____ SEITE

Air: Der große Wurf

Air

USA 2023 · 112 min. · FSK: ab 6
Regie: Ben Affleck
Drehbuch:
Kamera: Robert Richardson
Schnitt: William Goldenberg
Darsteller: Matt Damon, Jason Bateman, Ben Affleck, Marlon Wayans, Chris Messina u.a.
Filmszene »Air: Der große Wurf«
Wer nicht wagt, der nicht gewinnt...
(Foto: Warner Bros.)

________
____ BEREITGESTELLTE ANGABEN

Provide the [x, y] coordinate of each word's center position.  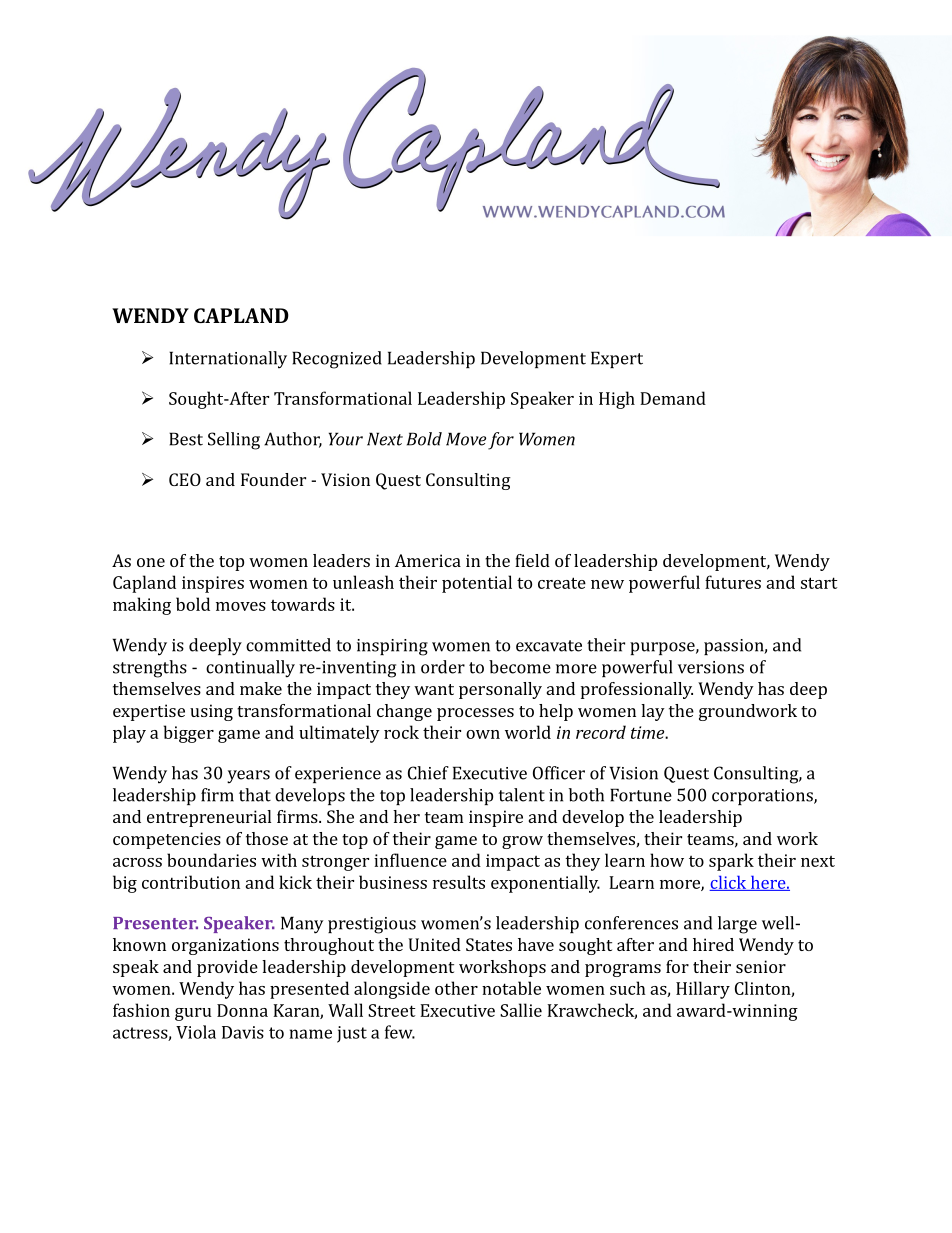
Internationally [228, 360]
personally [500, 690]
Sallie [521, 1010]
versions [711, 667]
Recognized [337, 360]
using [211, 712]
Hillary [703, 990]
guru [193, 1014]
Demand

________

→ ZIEL:
Beantworten Sie anhand der Seite zum Film »Air: Der große Wurf« die folgenden Fragen:
(a) Wer führte bei dem Film Regie?
(b) Wie viele Minuten dauert der Film?
(c) Wer war für die Kamera verantwortlich?

→ SCHRIFTLICHE LÖSUNG:
(a) Ben Affleck
(b) 112 Minuten
(c) Robert Richardson